*** Begin section ***

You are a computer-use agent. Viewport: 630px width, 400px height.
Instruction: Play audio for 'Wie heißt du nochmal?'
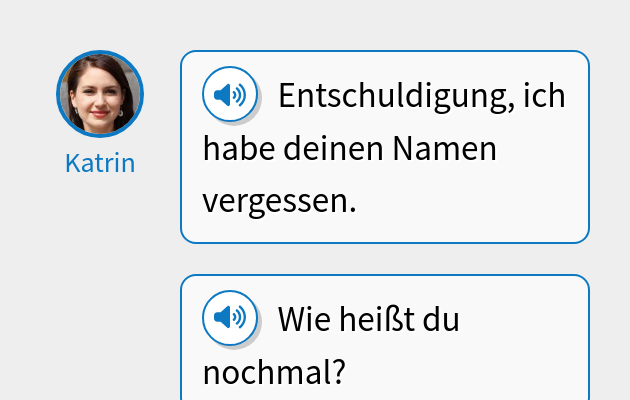click(x=230, y=318)
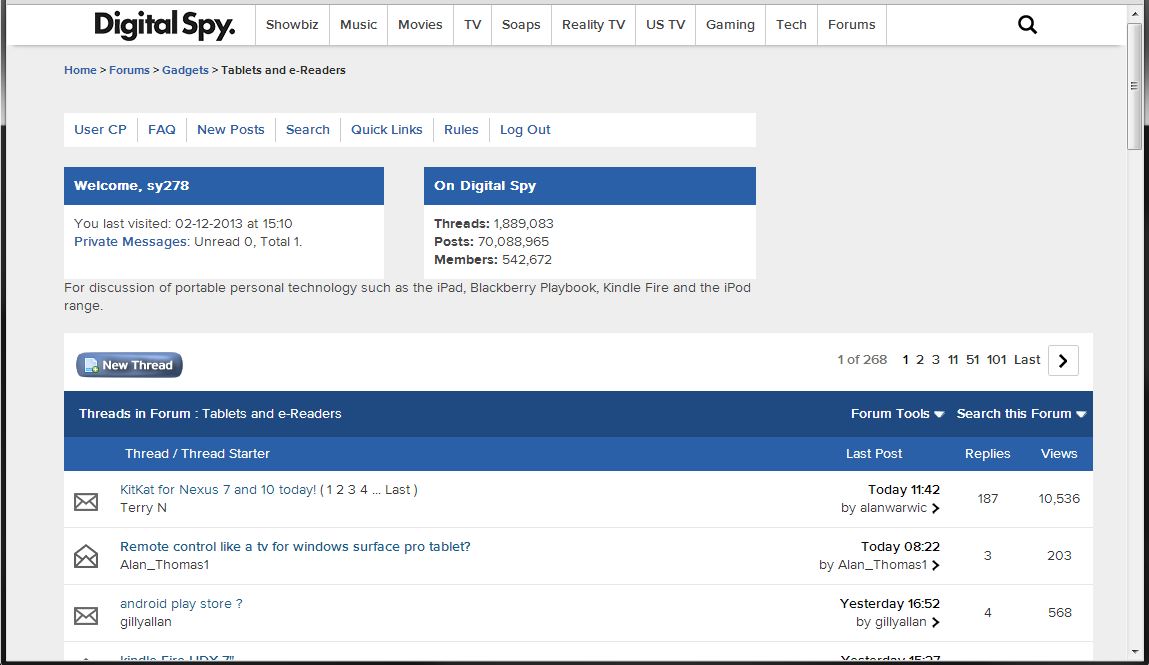Open Private Messages
The height and width of the screenshot is (665, 1149).
pos(129,241)
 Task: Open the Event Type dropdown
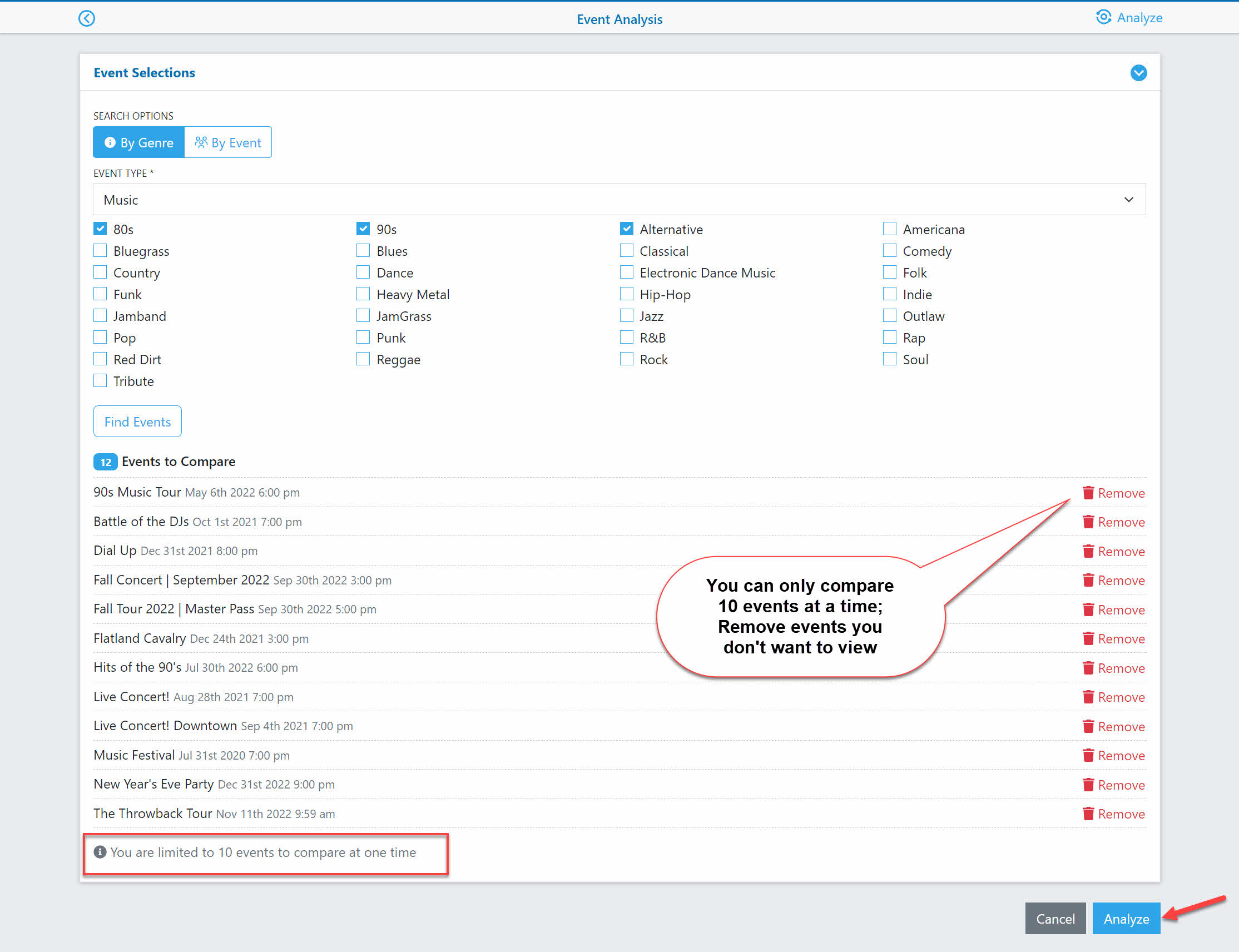point(618,199)
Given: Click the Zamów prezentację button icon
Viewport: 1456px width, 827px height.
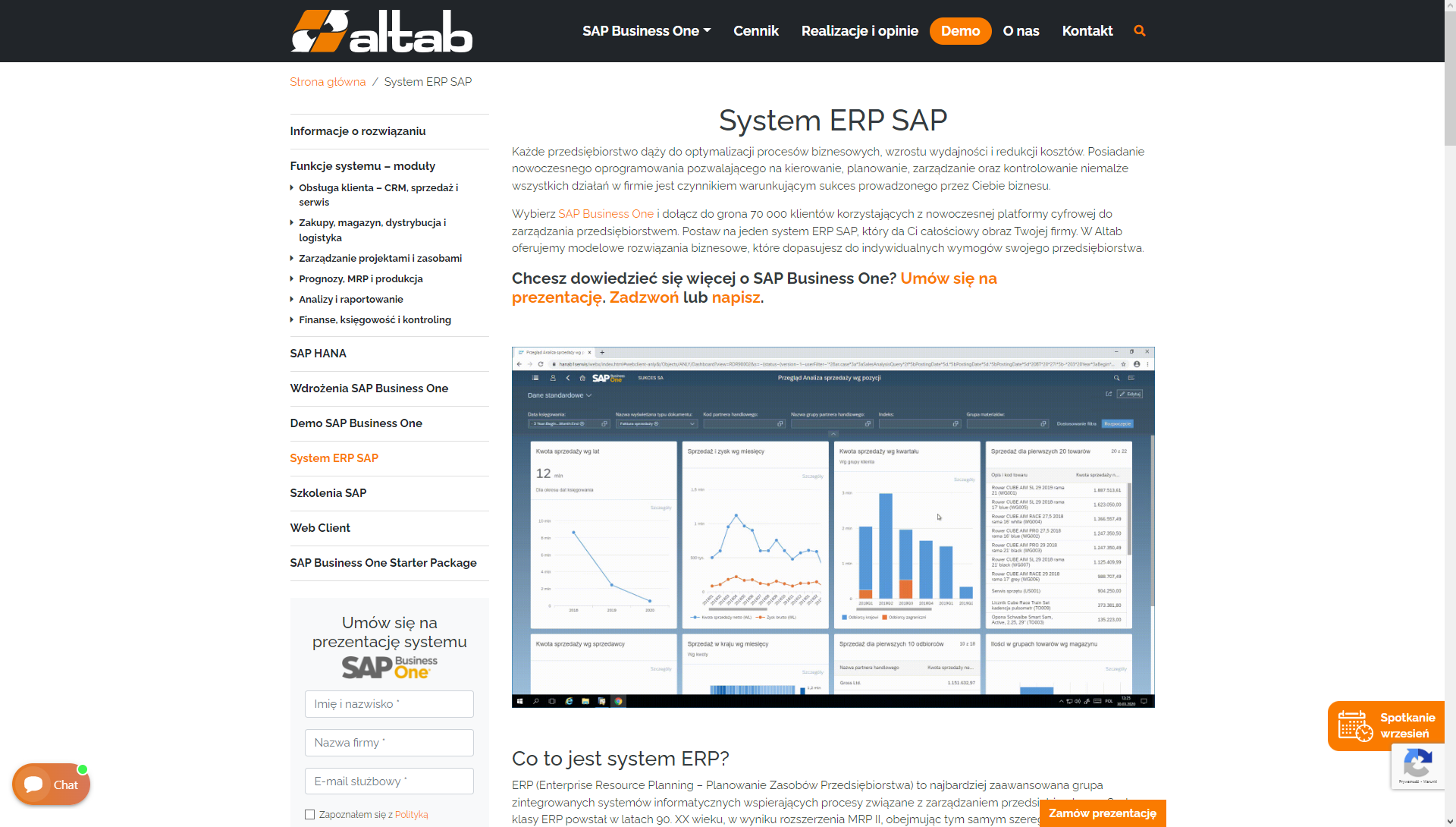Looking at the screenshot, I should click(1102, 814).
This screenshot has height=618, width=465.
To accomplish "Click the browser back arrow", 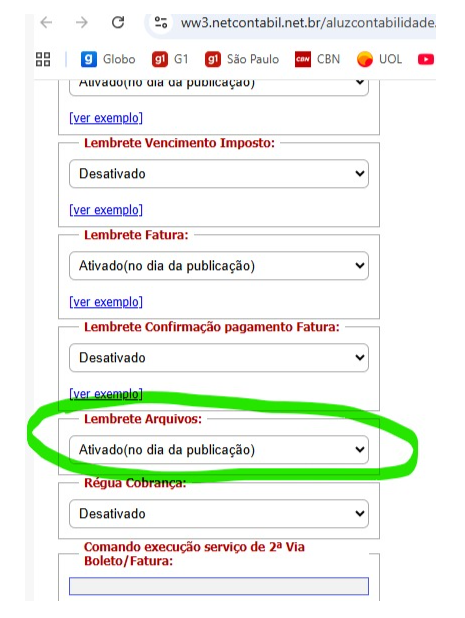I will click(46, 22).
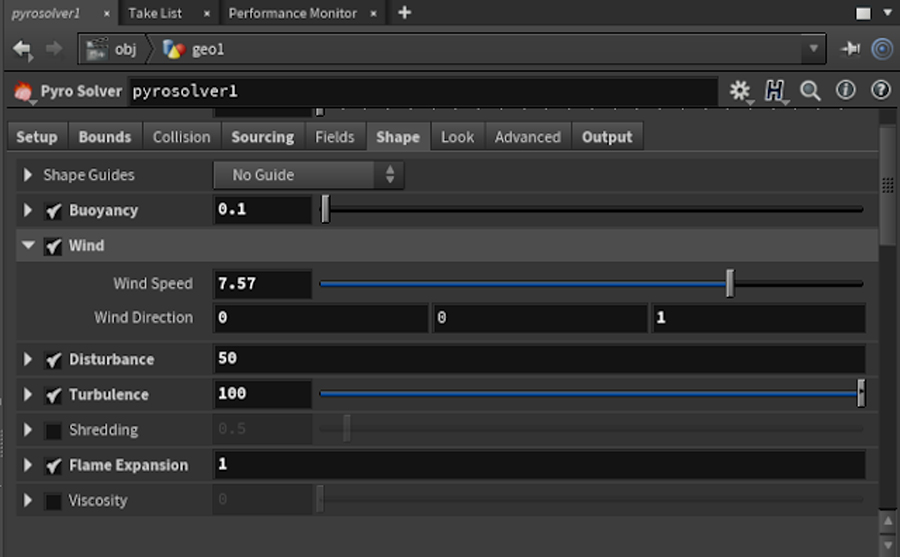Image resolution: width=900 pixels, height=557 pixels.
Task: Expand the Turbulence section
Action: [28, 395]
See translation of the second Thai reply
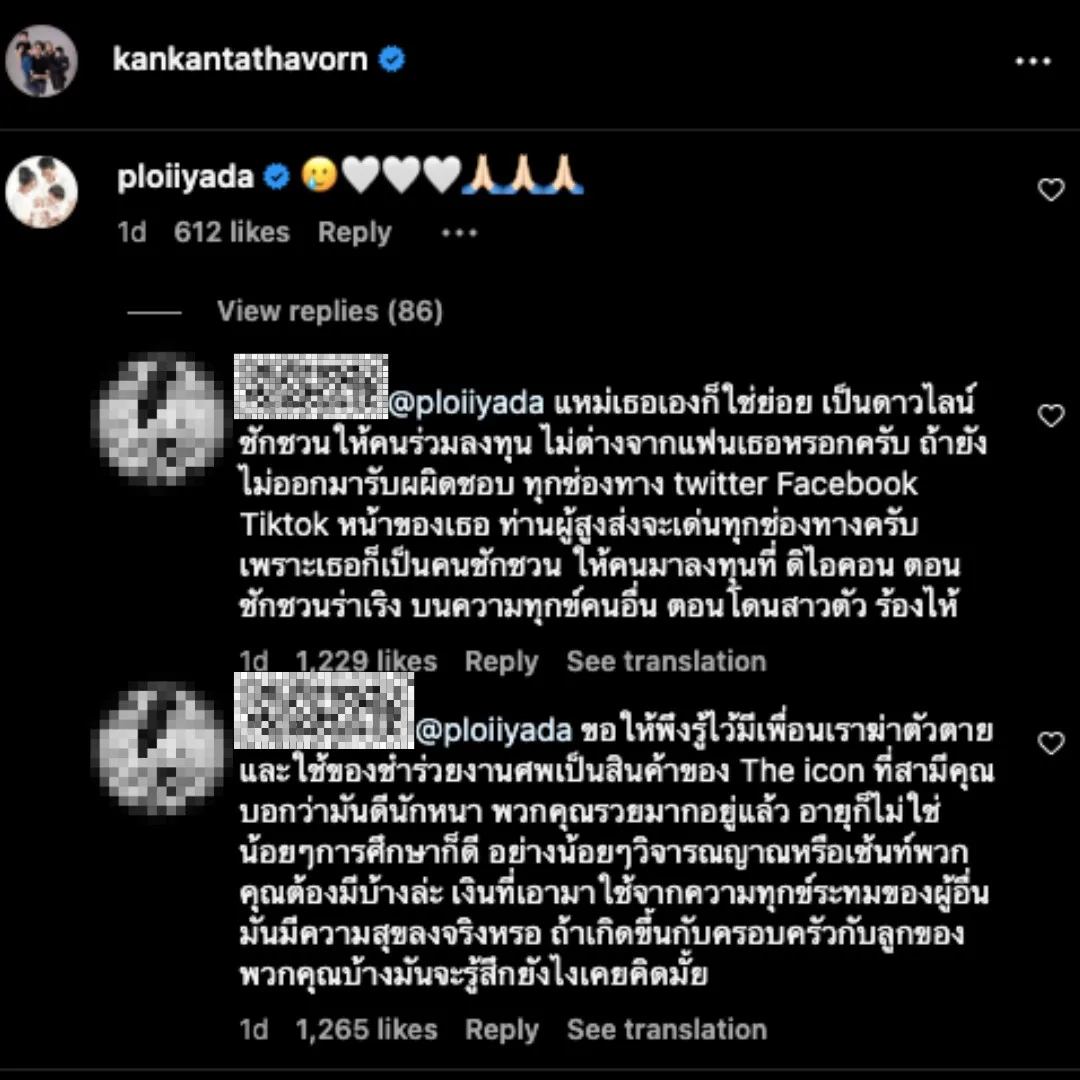Image resolution: width=1080 pixels, height=1080 pixels. (x=666, y=1030)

*** End section ***

## Task brief
Write out each line of the data above exactly, starting at the top and finishing with the line containing "This screenshot has height=618, width=465."; omit the pictures.

## Solution to the exercise
You are a computer-use agent. Viewport: 630px width, 400px height.
Instruction: Play audio for 'Wie heißt du nochmal?'
click(x=230, y=318)
Open Private Messages
The height and width of the screenshot is (665, 1149).
pos(129,241)
 Task: Open the Event Type dropdown
point(618,199)
Given: Click the Zamów prezentację button icon
Viewport: 1456px width, 827px height.
Looking at the screenshot, I should click(1102, 814).
This screenshot has height=618, width=465.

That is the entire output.